Wie was hij?
Constantijn werd geboren als zoon van een Romeinse generaal en diens maîtresse Helena, een herbergmeisje in Illyriië. Daar werd hij ook geboren. Hij werd jong betrokken in de oorlog en maakte een avontuurlijke carrière in het Oosten, daarna in Gallië en Brittannië, proefde de zoetheid van macht en ontwikkelde met een hoogst enrgiek, vaak oplopend karakter een diepzittend egoïsme. Zelfzucht doen hem van lieverlede meer lijken op een oosters despoot dan op de ‘keizer-priester’ die hedendaagse katholieke biografen in hem willen zien.
Welke ideeën had hij?
Van huis uit was keizer Constantijn een Apollo-aanbidder. Hij aanbad Apollo als de ‘onoverwinnelijke zon’ (Sol Invictus) die al aanbeden werd als de persoonlijke beschermgod van zijn vader.
Om zijn soldaten de heilige schroom te doen overwinnen en toch Rome aan te vallen waar zijn mededinger Maxentius zich genesteld had, lied hij op alle schilden voor éénmaal het kruisteken , het labarum, aanbrengen. De overwinning was verpletterend en de Maxentius verdronk in de Tiber. Volgens Constantijn was dit het werk van de christen God.

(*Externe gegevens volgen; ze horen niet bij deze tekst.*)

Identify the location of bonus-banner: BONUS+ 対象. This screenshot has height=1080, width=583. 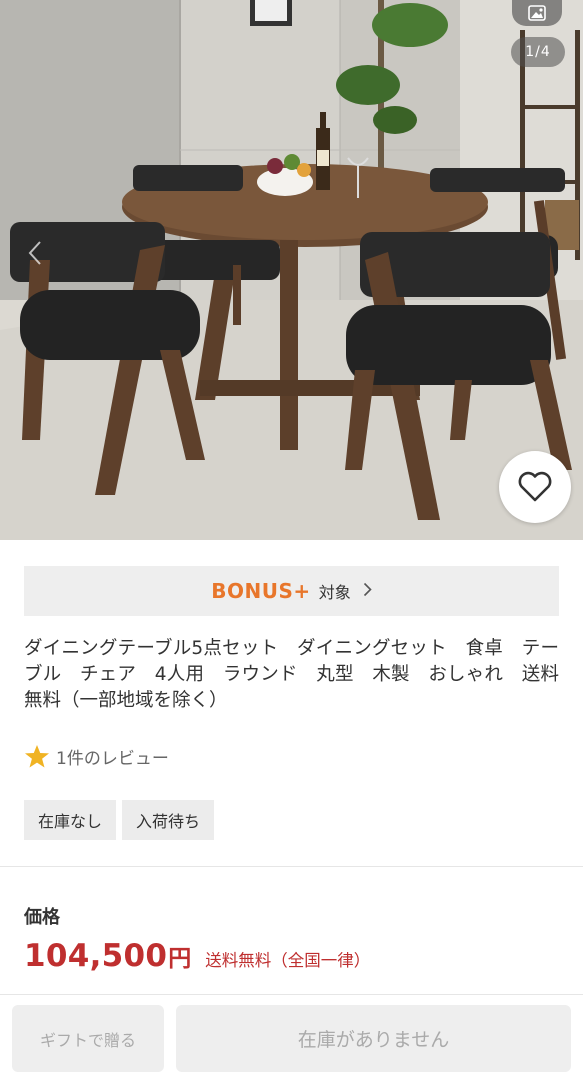
(292, 591).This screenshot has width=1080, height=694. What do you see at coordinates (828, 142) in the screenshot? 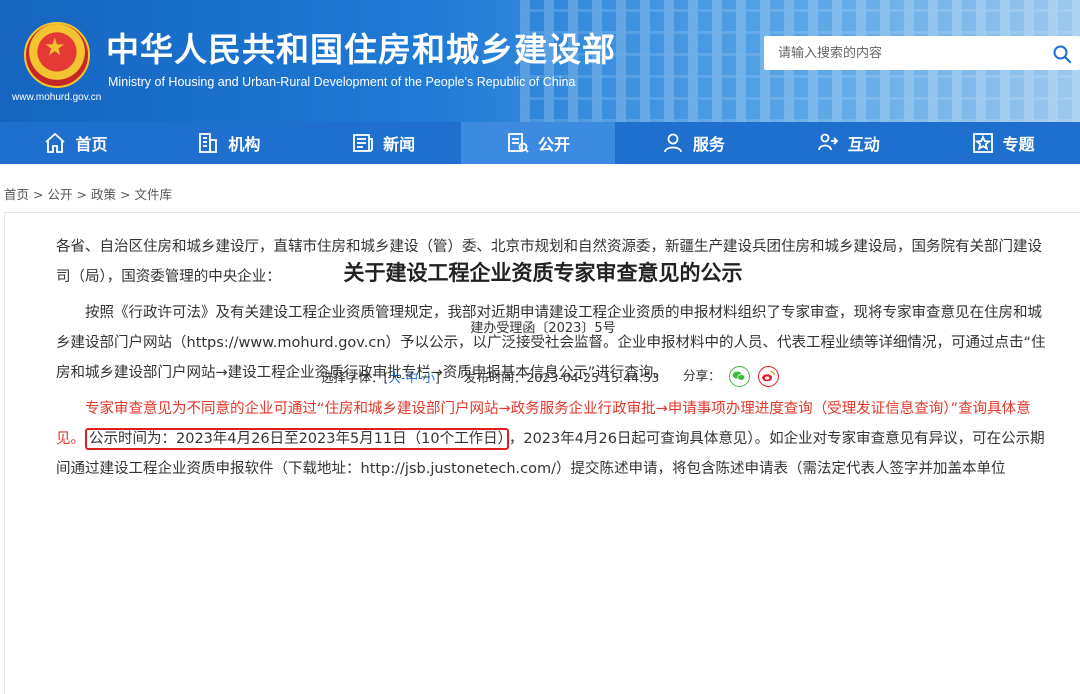
I see `interaction-icon` at bounding box center [828, 142].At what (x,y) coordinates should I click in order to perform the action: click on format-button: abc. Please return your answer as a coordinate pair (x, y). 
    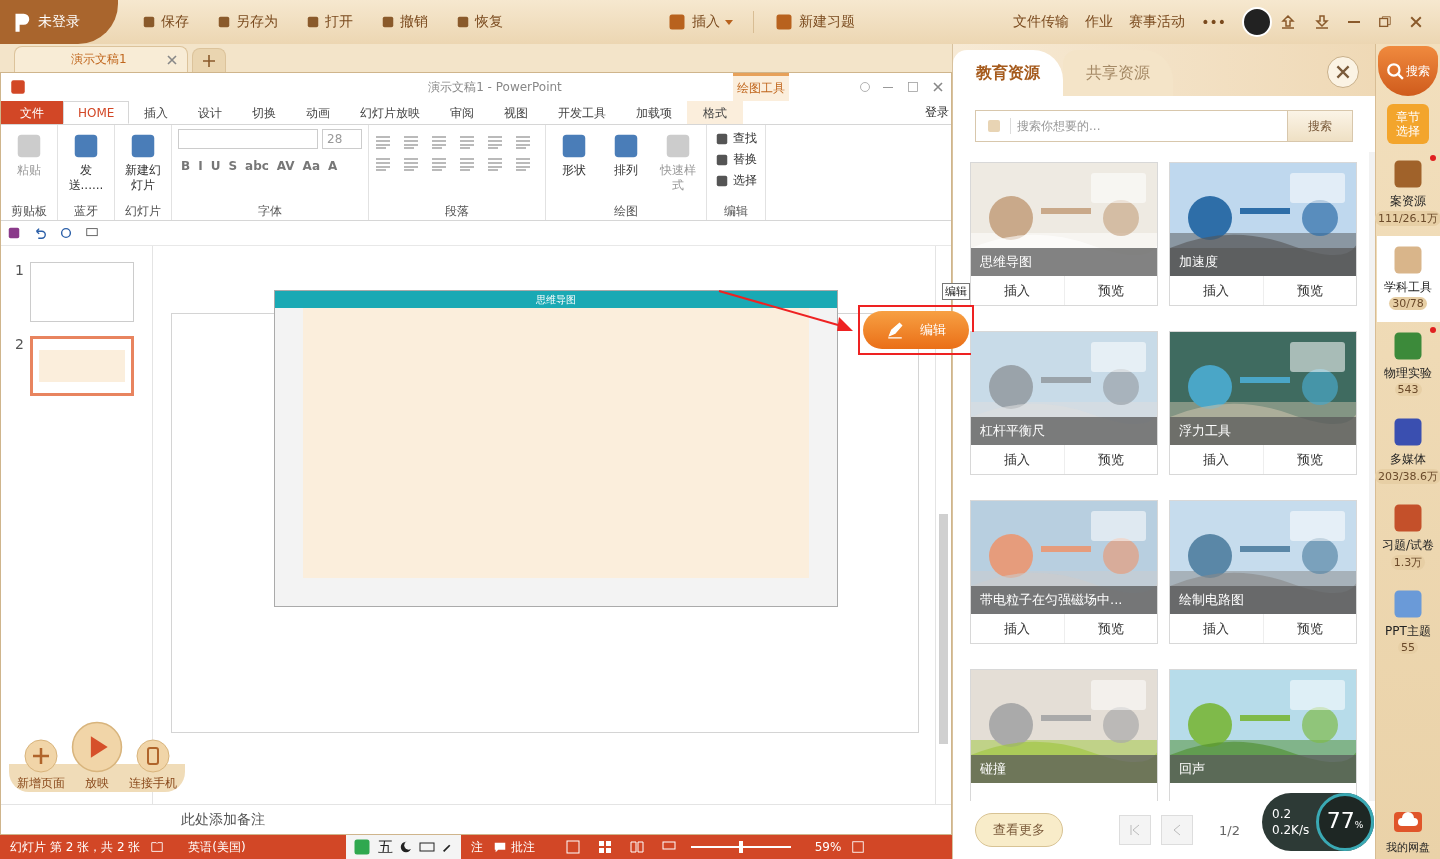
    Looking at the image, I should click on (257, 166).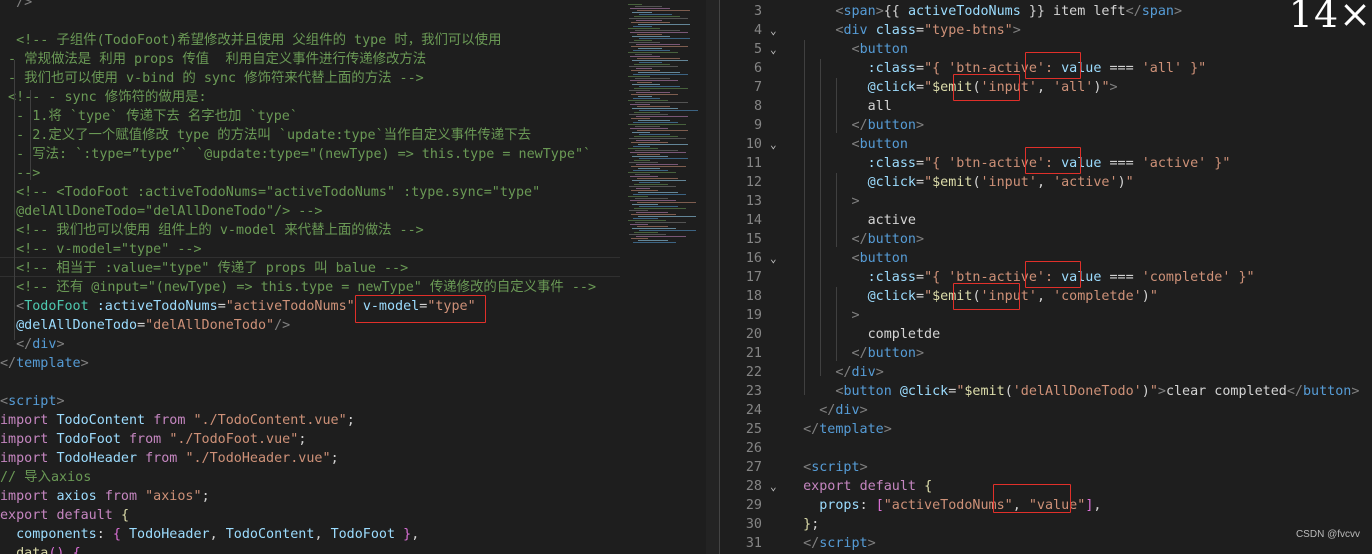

Sindsdien vindt men in het hoofd van Constantijn een merkwaardige godsdienstvermenging plaats. Alle lichtgoden, zoals Herakles, Apollo en ook Mithras hebben voor de jonge veroveraar van de staatsmacht religieuze betekenis gekregen. Hij leverde zich na zijn overwinning onder het kruisteken niet met huid en haar over aan het christelijk ééngodendom, zoals dikwijls beweerdis. Hij bleef heel zijn leven als keizer ook pontifex maximus.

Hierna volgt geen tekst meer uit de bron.